Prep 10 mins
Cook 25 mins
I found this in one of those little recipe books by the checkstand in a grocery store. It was a "Taste of Home" one. It sounded really good to me and I was hungry at the time...lol. So, I tried it. We liked it You could add whatever else you like to it and have it come out great. Cooking time does not include the time to cook the ground beef and noodles.
- 473.18 ml uncooked egg noodles (I use the extra wide ones)

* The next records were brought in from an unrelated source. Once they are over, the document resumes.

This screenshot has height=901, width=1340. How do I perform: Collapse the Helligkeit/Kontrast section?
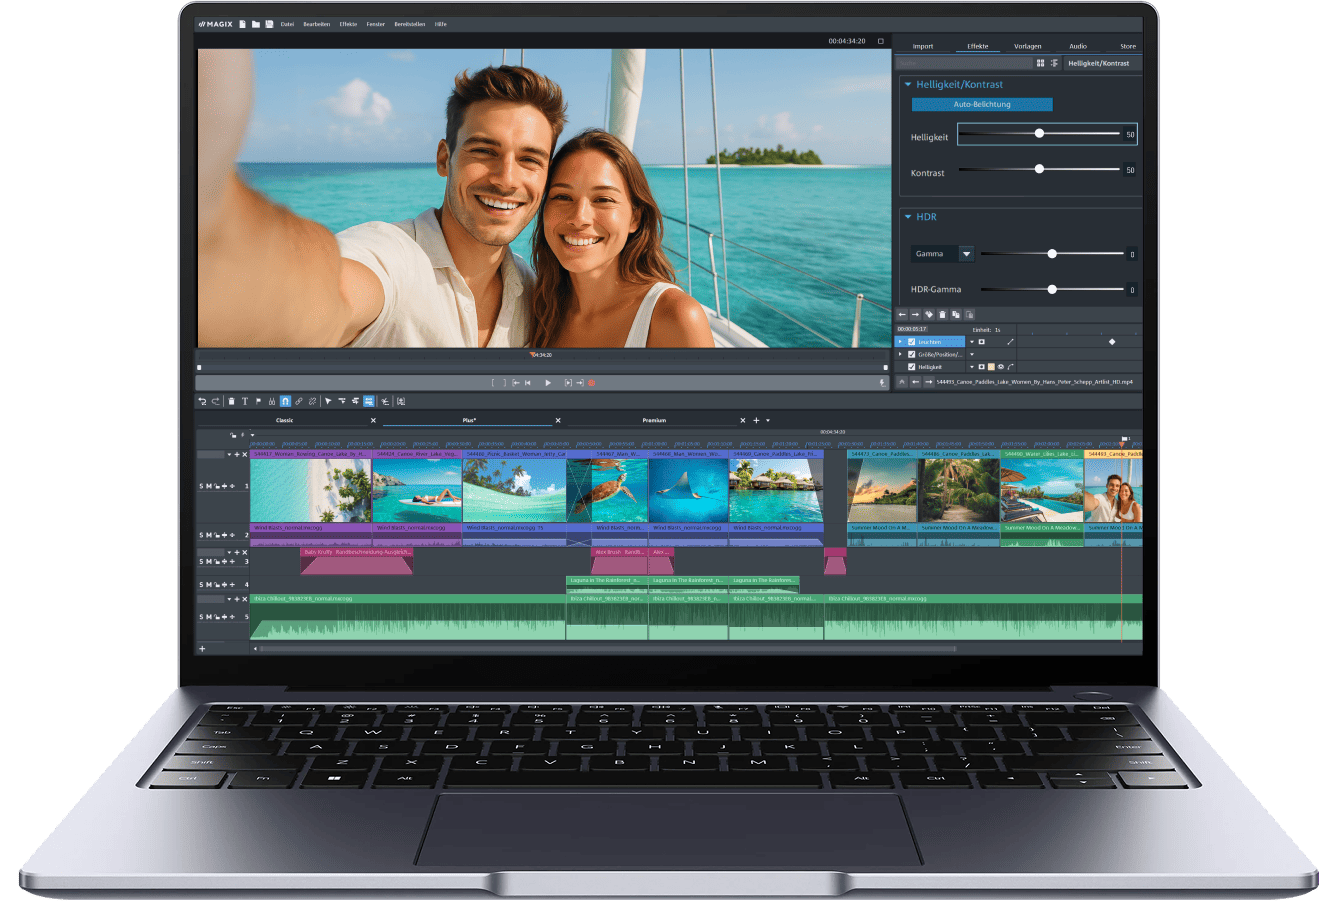coord(908,85)
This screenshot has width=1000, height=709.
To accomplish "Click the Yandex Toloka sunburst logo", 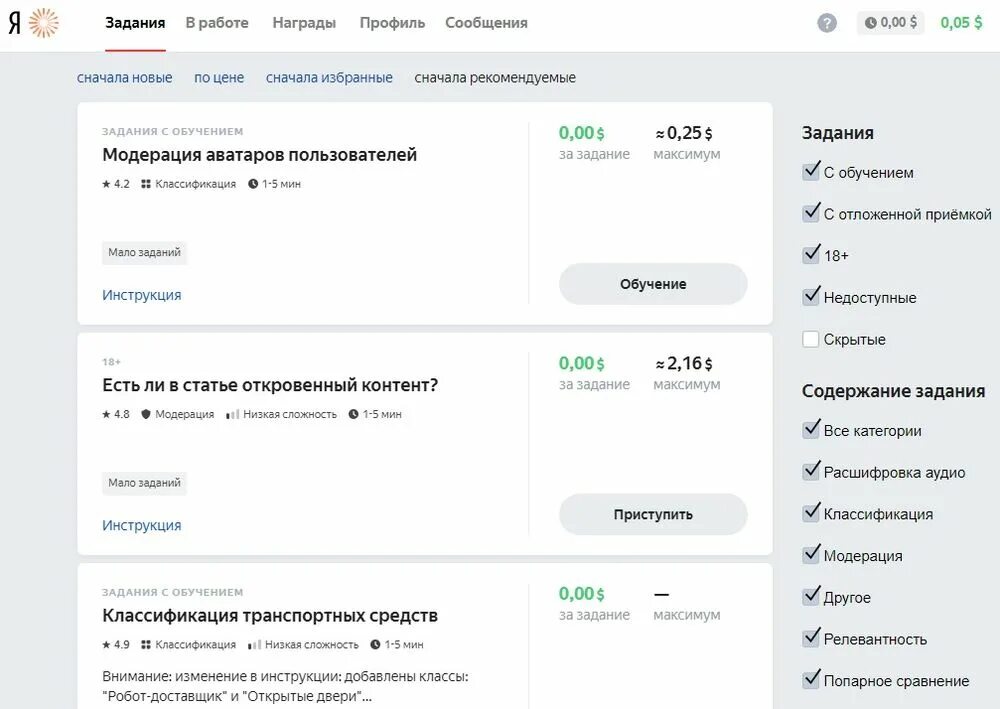I will click(x=43, y=23).
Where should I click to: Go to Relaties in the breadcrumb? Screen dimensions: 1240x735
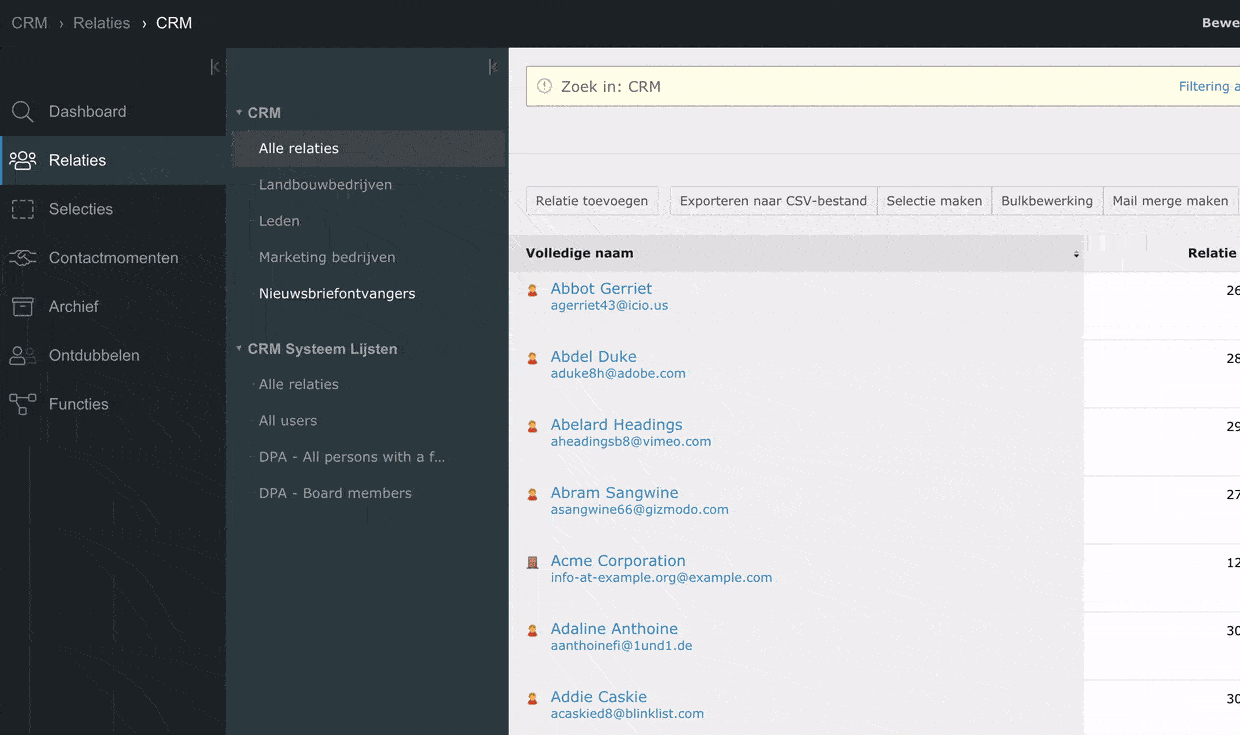[x=101, y=23]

- 226.79 g 90% lean ground beef
- 226.79 g tomato sauce
- 59.14 ml chopped green onion
- 113.39 g can diced green chilies (I use mild but you can add on the heat if you wish)
- 1 garlic clove, minced
- 0.59 ml salt
- 56.69 g cream cheese, softened
- 118.29 ml sour cream
- 59.14 ml shredded mozzarella cheese
- Cook noodles according to pkg. directions.
- In a large skillet, cook ground beef kuntil no longer pink. Drain.
- Stir in tomato sauce, onions, chilies, garlic and salt.
- In small bowl, combine cram cheese and sour cream.
- Drain noodles.
- Place 1/2 c beef mixture in a 1 Quart baking dish coated with cooking spray.
- Add a layer of 1/2 the noodled, cream cheese mixture and cheese.
- Repeat layers.
- Spoon remaining beef mixture over top.
- Cover and bake at 350 for 20-25 minutes or until bubbly hot.
- Let stand 5 minutes before serving.